## [Exercise prompt]
No pictures belong in the answer. Repeat all the entries exactly.

[Collected data]
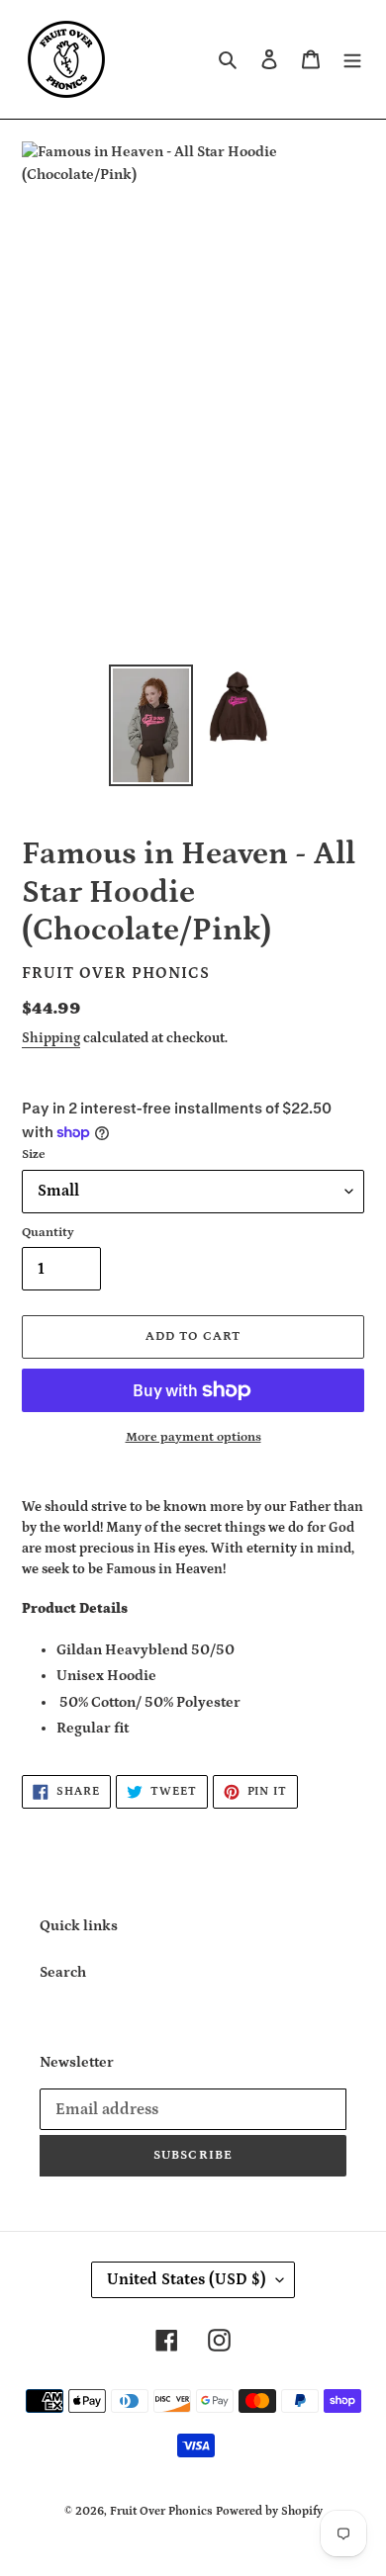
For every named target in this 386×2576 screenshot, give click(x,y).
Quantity (48, 1232)
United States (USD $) (186, 2279)
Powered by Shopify (269, 2511)
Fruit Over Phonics (161, 2511)
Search (63, 1972)
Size (34, 1154)
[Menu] (352, 60)
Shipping (51, 1038)
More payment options (193, 1437)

## [Exercise output]
For every named target in this 386×2576 screenshot, give click(x,y).
Quantity (48, 1232)
United States (USD $) (186, 2279)
Powered by Shopify (269, 2511)
Fruit Over Phonics (161, 2511)
Search (63, 1972)
Size (34, 1154)
[Menu] (352, 60)
Shipping (51, 1038)
More payment options (193, 1437)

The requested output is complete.